AIM OF THE EXERCISE
Pictures aside, reproduce exactly and only the lines below, starting at the one containing "Task: Click Dodaj" and ending at the last line.

INPUT DATA
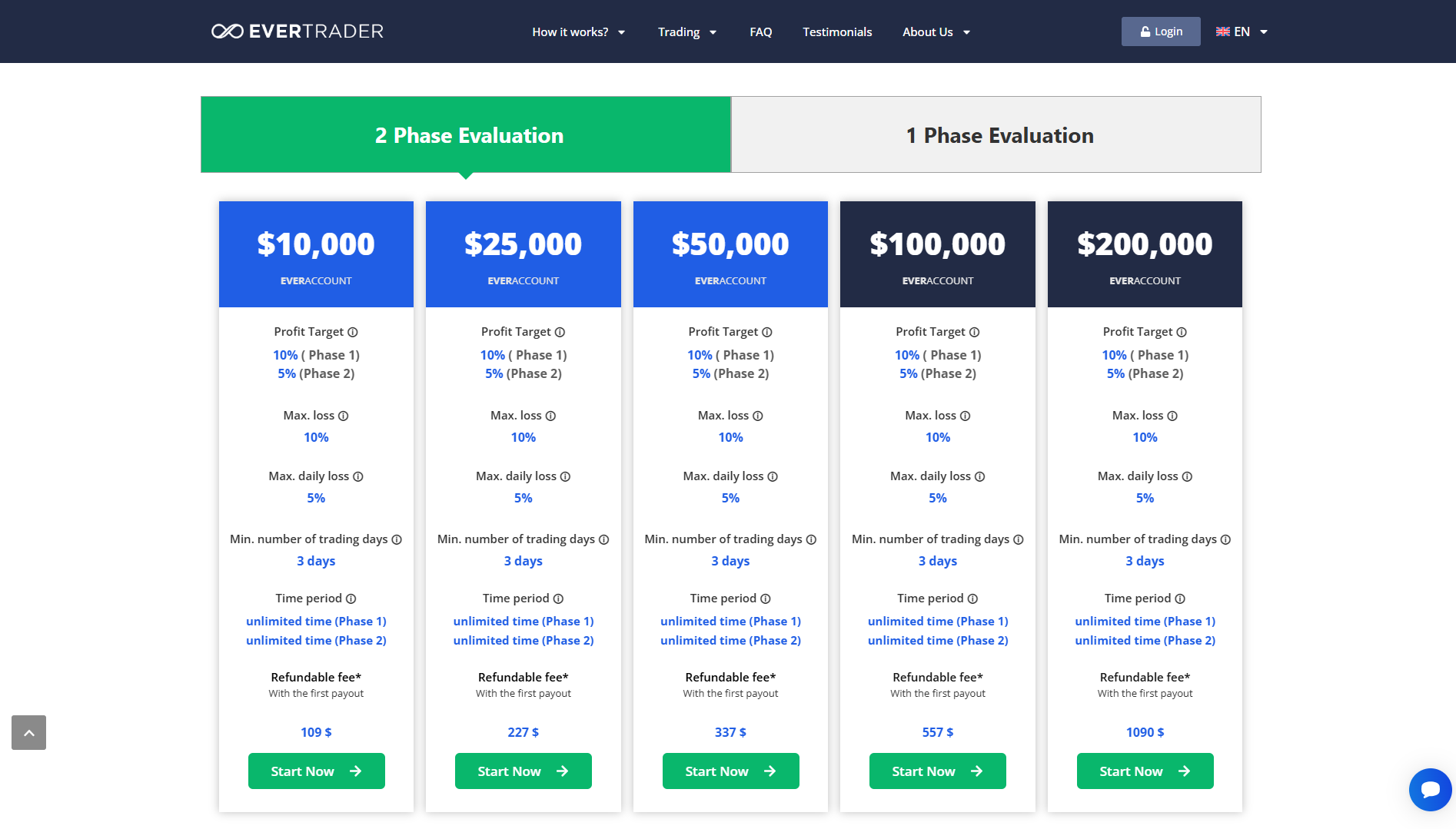1456x829 pixels.
Task: Click info icon beside $10,000 Profit Target
Action: pyautogui.click(x=353, y=333)
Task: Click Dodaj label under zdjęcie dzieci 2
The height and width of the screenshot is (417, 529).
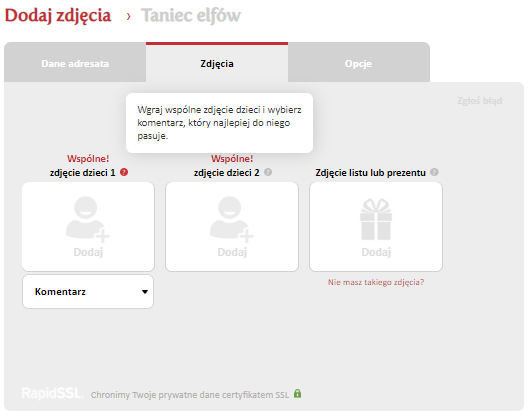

RESULT FOR THIS TASK
Task: Click Dodaj label under zdjęcie dzieci 2
The height and width of the screenshot is (417, 529).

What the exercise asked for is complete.